Solothurn ist die schöne Unbekannte der Schweiz. Sie vereint Deutsch und Welsch, Barock und Rock. Sie ist die Stadt der Heiligen, Helden, Lehrer, Hochwohlgeborenen und geschwätzigen Rocker. Sie ist eine Oase für Rebellen, Filmemacher, zechende Literaten, Schöngeister, Müssiggänger und Genossenschafter. Kurz: ein Ort für alle, an dem sich die unterschiedlichsten Charaktere bei einem Glas oder zwei Salü sagen und das tun, was sie schon immer taten: essen und trinken. Das kann gar nicht anders sein, hat Solothurn doch eine der grössten Beizendichte der Schweiz, auch wenn hier, wie überall, Beizen schliessen, umfunktioniert oder abgerissen werden. Das Schlimmste, was sich die Stadt diesbezüglich angetan hat, ist zuzulassen, dass aus der Spanischen Weinhalle eine Calida-Pyjama-Boutique wurde. Da hilft nur trinken.

Apropos: Ausgiebig gezecht wird immer im Mai, wenn Solothurn am Meer liegt, sich die Schriftsteller zu den Literaturtagen einfinden und poetisch alles möglich ist. In den Beizen bleibt es sachlich, in der Absinthe-Bar Grüne Fee wirds utopisch. Aber das ist eine andere Geschichte.

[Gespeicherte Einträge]
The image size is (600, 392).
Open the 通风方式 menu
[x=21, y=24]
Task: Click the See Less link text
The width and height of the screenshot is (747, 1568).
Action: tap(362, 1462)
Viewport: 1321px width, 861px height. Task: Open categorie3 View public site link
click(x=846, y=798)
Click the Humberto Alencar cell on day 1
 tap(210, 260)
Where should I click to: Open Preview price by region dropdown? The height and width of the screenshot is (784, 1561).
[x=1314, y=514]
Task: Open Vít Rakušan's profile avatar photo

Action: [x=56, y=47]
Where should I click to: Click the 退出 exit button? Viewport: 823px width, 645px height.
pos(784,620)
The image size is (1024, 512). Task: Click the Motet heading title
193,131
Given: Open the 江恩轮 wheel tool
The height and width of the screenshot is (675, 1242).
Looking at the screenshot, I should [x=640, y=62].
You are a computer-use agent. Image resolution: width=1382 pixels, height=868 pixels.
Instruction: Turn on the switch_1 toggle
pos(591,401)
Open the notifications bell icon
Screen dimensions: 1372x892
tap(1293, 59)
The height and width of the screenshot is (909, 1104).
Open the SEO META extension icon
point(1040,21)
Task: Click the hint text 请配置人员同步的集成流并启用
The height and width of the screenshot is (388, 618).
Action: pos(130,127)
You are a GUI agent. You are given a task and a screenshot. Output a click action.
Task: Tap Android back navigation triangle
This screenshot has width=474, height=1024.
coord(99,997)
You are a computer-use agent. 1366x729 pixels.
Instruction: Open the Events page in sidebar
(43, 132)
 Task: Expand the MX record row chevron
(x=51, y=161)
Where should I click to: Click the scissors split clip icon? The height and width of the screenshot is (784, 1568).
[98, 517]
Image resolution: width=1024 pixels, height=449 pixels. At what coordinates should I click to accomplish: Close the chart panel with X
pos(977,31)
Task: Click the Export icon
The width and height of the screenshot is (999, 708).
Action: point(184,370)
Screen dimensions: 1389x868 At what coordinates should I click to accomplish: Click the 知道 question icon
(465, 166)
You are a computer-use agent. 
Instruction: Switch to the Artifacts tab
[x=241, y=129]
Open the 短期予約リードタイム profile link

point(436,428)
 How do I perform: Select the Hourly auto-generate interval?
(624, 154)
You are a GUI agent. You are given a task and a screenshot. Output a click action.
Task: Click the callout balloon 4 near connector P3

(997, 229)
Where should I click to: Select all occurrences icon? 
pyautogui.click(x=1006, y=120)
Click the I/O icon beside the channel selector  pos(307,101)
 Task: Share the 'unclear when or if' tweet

### Arbeitsauftrag A
Was wurde laut dem Textauszug über Solothurn aus der Spanischen Weinhalle?
### Arbeitsauftrag B
Schreiben Sie aus dem Textauszug über Solothurn die Passage von „Apropos: Ausgiebig gezecht“ bis einschließlich „eine andere Geschichte.“ wortgetreu ab.

### Lösung A
Eine Calida-Pyjama-Boutique.

### Lösung B
Apropos: Ausgiebig gezecht wird immer im Mai, wenn Solothurn am Meer liegt, sich die Schriftsteller zu den Literaturtagen einfinden und poetisch alles möglich ist. In den Beizen bleibt es sachlich, in der Absinthe-Bar Grüne Fee wirds utopisch. Aber das ist eine andere Geschichte.